当前位置：网站首页>[Multi-task learning] Modeling Task Relationships in Multi-task Learning with Multi-gate Mixture-of-Experts KDD18

[Multi-task learning] Modeling Task Relationships in Multi-task Learning with Multi-gate Mixture-of-Experts KDD18

2022-08-01 20:01:00 【chad_lee】

Understand at the model level,We often spend a lot of energy on a single goal“Find strong features”和“Remove redundant features”输入到模型,提高模型效果.那么切换到MTL时,每个task所需要的“强特”and exclusionary“Negative”是不同的,MTLThe purpose is for eachtask Find their strong and negative specials as much as possible.
Understand at the optimization level,多个task同时优化模型,某些taskwill dominate the optimization process of the model,drowned out the otherstask.
Understand from the perspective of supervisory signals,MTL不仅仅是任务,It is also a data augmentation,相当于每个task多了k-1A supervisory signal to aid learning,Some features can be derived from otherstask学的更好.Monitor the quality of the signal andtasksimilarity between them,不相似的taskInstead, it's noise.
#SB、MOE、MMOE

《Modeling Task Relationships in Multi-task Learning with Multi-gate Mixture-of-Experts》Google KDD 2018

在这里插入图片描述

share-bottom

Multiple tasks share the same bottom network,The bottom network outputs the feature vector of a sample,Each subtask picks up a small by itselfNN tower.
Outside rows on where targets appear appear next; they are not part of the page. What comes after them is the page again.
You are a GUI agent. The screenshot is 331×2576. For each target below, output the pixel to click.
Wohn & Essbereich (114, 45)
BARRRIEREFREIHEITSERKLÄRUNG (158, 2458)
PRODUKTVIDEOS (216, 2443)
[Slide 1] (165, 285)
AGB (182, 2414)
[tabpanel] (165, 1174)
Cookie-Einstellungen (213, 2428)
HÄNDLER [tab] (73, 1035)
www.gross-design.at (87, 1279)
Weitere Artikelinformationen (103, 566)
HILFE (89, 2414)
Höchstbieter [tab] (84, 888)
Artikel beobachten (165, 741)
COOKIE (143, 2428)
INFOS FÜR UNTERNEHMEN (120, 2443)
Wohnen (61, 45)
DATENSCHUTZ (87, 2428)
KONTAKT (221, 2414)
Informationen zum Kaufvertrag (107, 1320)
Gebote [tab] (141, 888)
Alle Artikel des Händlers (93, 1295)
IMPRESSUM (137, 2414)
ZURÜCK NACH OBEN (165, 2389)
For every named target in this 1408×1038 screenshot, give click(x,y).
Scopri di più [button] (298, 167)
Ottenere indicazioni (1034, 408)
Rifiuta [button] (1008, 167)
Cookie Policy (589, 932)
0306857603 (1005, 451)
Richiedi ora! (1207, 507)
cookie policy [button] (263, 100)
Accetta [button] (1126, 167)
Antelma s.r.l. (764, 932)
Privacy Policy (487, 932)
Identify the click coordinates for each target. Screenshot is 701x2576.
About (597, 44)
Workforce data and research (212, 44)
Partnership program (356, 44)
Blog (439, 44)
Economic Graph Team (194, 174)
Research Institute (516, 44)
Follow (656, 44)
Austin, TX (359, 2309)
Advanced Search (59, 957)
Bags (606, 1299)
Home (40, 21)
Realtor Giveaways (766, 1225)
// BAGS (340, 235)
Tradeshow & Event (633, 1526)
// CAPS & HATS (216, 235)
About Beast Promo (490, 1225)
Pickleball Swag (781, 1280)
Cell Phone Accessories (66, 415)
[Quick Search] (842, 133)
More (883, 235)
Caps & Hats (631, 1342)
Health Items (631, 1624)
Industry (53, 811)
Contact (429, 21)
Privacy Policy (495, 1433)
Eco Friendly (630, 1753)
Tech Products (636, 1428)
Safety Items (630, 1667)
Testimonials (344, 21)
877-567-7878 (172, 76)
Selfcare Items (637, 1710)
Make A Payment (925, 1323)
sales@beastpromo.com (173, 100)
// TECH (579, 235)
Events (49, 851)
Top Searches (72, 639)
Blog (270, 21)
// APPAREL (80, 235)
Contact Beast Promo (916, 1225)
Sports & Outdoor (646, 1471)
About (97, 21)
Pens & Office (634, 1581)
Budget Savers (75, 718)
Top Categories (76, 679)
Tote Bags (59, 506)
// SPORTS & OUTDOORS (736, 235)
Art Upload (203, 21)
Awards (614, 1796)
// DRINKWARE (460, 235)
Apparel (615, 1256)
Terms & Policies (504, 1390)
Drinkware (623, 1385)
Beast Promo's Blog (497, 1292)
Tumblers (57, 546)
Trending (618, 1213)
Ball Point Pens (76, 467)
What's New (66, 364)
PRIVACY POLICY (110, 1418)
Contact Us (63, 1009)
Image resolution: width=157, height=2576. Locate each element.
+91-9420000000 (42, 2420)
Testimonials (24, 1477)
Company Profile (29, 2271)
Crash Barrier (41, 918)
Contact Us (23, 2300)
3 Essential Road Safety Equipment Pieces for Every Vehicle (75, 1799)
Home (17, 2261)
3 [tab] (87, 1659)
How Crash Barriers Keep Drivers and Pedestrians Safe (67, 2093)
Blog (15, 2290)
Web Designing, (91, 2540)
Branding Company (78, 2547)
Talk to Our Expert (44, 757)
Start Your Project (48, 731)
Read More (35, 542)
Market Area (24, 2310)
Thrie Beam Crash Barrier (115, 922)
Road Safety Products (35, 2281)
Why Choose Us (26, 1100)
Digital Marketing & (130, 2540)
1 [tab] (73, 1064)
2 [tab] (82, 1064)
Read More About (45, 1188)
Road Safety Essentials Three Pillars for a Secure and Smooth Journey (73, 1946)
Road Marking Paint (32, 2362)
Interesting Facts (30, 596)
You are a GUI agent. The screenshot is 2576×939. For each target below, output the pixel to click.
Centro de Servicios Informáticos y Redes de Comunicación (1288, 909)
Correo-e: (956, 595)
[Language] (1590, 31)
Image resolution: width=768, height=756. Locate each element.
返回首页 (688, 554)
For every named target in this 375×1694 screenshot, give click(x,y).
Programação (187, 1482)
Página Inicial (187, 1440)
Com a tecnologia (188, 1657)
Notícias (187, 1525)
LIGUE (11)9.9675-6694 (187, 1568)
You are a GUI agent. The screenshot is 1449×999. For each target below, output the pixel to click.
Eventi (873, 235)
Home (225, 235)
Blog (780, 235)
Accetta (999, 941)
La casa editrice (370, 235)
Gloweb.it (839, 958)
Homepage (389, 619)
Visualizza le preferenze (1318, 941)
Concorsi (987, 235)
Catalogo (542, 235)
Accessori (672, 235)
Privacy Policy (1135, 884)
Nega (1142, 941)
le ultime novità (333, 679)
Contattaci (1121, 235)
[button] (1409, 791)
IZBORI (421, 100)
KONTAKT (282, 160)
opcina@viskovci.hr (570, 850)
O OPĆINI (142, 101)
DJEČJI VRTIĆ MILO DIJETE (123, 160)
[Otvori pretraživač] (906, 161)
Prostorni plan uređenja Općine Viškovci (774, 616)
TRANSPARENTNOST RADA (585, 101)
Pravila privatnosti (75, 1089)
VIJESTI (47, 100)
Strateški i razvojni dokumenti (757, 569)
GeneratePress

优点：简单,并且模型过拟合的风险小（Because it is not easy to overfit multiple tasks at the same time,It can be said that multiple tasks supervise each other and penalize overfitting）;Multitasking is more relevant,Complement each other the better.
缺点：If the connection between tasks is not strong（矛盾、冲突）,Then the optimization direction for the underlying network may be the opposite.
Bottom output：f(x),子任务tower：$h^k_x $,Output for each subtask：$ y_x^k = h^k_x(f(x)) $

One-gate-MoE

将inputInput to three independentexpert（3个nn）,同时将input输入到gate,gate输出每个expert被选择的概率,然后将三个expert的输出加权求和,输出给tower:
$y^{k}=h^{k}\left(\sum_{i=1}^{n} g_{i} f_{i}(x)\right) \text { ,}$
其中 $g ()$ is a multi-classification module,且 $\sum_{i=1}^{n} g(x)_{i}=1$ ,$f_{i}(), i=1, \cdots, n $是 n 个 e x p er t n e tw or k, k 表示 k 个任务,$ h^k$means afterNN tower.

So here is equivalent to givinginput当作query,给bottomThe output adds oneattention,Look at the formula to change the soup without changing the medicine,$h^k $outside the parentheses,这就导致不同的towerThe input is still the same,没有解决task冲突问题.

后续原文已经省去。